Chasing the corona: students, professor study the eclipse

Chasing the corona: students, professor study the eclipse

Seniors Whit Lewis and Evan Anthopoulos, sophomore Liam Swick, and junior Riley Hamilton set up the DLITE telescope in Observatory Park, Ohio, before the eclipse reaches totality.
Courtesy | Timothy Dolch

Olivia Young was starting to cry.

Although the fourth-year physics Ph.D. student from Rochester Institute of Technology had collaborated with a Hillsdale professor to study last week’s total solar eclipse for more than two years, nothing could prepare her for the sight of that wispy white halo enveloping the shadow of the moon.

“It was like nothing I have ever seen before,” Young said.

After the halo disappeared in a flash of emerging sunlight, Young turned her eyes to the website she had open, refreshed the page and watched the eclipse a second time — through the eyes of a radio telescope.

Young was not just in the path of totality to admire the eclipse. She was also there to take data on the sun’s corona, a layer of the sun’s atmosphere that is as mysterious as it is beautiful.

Over the past two years, Young collaborated with Associate Professor of Physics Timothy Dolch and several Hillsdale College students to build four Christmas-tree-like metal structures in Observatory Park, Ohio. The four antennae combine to form the Deployable Low-band Ionosphere and Transient Experiment (DLITE) telescope. It records the natural radio light emission from the sky at frequencies lower than optical light at 30-45 megahertz.

According to Young, researchers know very little about the sun’s atmosphere at these low light frequencies of radio astronomy because the atmosphere is difficult to isolate from the rest of the sun.

“You really can’t study the sun’s atmosphere very effectively in radio astronomy, because of the way that the telescopes work,” Young said. “The only time you can do it is when the sun is conveniently blotted out by something else, which would be an eclipse.”

Young and Dolch met because of their shared interest in radio astronomy. When Young heard Dolch was planning to build a radio telescope in Ohio to take data on the eclipse, she jumped at the opportunity to get involved and took a position as the principal investigator of the project.

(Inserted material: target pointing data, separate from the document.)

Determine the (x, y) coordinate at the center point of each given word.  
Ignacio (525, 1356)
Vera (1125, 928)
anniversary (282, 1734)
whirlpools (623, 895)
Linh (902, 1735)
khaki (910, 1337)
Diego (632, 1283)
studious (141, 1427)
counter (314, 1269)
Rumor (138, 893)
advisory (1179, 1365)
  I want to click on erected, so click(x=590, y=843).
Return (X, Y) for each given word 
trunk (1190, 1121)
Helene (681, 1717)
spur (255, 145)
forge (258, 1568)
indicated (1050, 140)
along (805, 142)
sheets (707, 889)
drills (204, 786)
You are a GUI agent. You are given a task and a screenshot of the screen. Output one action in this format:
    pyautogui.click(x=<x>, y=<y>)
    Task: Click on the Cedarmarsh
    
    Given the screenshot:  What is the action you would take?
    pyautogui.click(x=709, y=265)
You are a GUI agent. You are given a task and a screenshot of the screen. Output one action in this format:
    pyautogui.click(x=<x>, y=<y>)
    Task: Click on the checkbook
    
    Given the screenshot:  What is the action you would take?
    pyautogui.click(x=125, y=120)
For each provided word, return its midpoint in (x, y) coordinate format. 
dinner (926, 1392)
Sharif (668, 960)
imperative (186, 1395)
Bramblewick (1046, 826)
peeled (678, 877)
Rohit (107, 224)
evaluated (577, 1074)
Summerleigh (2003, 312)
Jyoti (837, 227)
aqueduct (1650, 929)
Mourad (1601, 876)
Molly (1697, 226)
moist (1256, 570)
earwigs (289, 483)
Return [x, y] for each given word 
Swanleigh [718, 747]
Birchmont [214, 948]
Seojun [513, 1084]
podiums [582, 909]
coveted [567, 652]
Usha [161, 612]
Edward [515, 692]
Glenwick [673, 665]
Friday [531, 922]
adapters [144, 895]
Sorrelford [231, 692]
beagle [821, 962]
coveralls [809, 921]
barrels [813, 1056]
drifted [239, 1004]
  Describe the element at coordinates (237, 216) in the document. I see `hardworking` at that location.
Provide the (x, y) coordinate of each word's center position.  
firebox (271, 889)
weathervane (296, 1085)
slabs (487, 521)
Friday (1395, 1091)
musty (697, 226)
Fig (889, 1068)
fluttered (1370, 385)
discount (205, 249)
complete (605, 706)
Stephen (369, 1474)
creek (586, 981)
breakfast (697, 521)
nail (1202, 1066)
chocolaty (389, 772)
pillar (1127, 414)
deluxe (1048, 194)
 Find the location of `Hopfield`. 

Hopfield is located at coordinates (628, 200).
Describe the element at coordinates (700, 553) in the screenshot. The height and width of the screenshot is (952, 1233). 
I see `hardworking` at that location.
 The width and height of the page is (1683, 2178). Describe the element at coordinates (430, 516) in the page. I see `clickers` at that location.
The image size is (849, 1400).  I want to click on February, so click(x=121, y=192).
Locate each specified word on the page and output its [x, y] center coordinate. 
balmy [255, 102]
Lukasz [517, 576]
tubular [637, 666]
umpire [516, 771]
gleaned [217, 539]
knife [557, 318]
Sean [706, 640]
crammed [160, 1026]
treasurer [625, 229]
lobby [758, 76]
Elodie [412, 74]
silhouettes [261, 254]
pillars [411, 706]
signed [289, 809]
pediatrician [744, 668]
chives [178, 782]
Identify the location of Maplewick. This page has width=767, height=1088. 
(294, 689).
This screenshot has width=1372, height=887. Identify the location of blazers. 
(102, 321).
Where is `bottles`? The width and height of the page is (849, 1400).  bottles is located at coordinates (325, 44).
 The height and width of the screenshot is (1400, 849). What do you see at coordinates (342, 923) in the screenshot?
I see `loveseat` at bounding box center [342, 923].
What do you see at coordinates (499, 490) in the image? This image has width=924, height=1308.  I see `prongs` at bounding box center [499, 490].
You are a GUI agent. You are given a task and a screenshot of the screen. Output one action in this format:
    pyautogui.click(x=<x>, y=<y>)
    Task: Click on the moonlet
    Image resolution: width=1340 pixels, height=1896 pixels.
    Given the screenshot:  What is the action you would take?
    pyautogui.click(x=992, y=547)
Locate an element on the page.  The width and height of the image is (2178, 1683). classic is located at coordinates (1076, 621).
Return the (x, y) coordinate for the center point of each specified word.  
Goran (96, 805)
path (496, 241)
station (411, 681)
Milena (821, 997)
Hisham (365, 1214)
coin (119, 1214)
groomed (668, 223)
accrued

With the data from the DLITE telescope, Young and Dolch aimed to determine where in the corona low-frequency radio emission comes from, and better understand solar radio bursts, questions that could only be answered during this rare eclipse.

“You can see the corona in optical light, but it is even bigger in radio light,” Young said. “There has not been enough research to be able to define how big it is in radio light, so that’s one of the really exciting research questions that we’re hopefully going to be able to shine a little bit of light on.”

Additionally, Young and Dolch will investigate how the ions in the earth’s atmosphere drop due to reduced sunlight.

“The Earth’s atmosphere is not as understood as you would think,” Dolch said. “The northern lights happen when the charged particles from the sun fall with magnetic field lines up to the poles and you get a lot of ionization in the earth’s atmosphere. So how exactly do these things happen? It is very hard to model and people are learning to model it better. That is why more of these DLITE stations are being built around the world.”

Dolch, Young, and several Hillsdale students have taken four trips down to Observatory Park, Ohio, this past year to build the DLITE station.

Sophomore Joe Petullo helped construct the four DLITE antennae.

“These hardware trips have been a ton of fun,” Petullo said. “I love doing hardware stuff, it is my favorite part of the project. Theory is great, but it’s nice to actually build something with your hands to see the results of that.”

According to Dolch, the design of the DLITE telescope is similar to the radio telescope owned by the college, the Low-Frequency All-Sky Monitor, but also has the ability to take higher definition images of the sky, as opposed to taking radio light spectra.

“We had both telescopes on during the eclipse so that there might be solar radio bursts in the data from both,” Dolch said.

During totality, Young saw the radio light from the sun decrease as expected, but the data will need to be analyzed further to determine the size of the corona in this frequency.

“There was a pretty significant dimming. There are a couple different things that we have to do to make sure it was actually due to the eclipse, which we think it’s going to be,” Young said.

Young, Dolch, and Hillsdale students will work on analyzing the data from the telescope for both the ionosphere and corona projects over the next few months.

Meanwhile, the DLITE telescope will continue to take data on radio frequencies from the sun and the atmosphere.

“We’re going to keep taking data because it’s not just about the eclipse. The DLITE is observing radio sources all the time, and it’s a good instrument. Things will flash that you’re not expecting in the radio sky, so we’re excited to keep using this instrument,” Dolch said.

Dolch said he cannot believe this project is part of his career.

“This is my job. This is awesome,” Dolch said. “It is kind of an adventure.”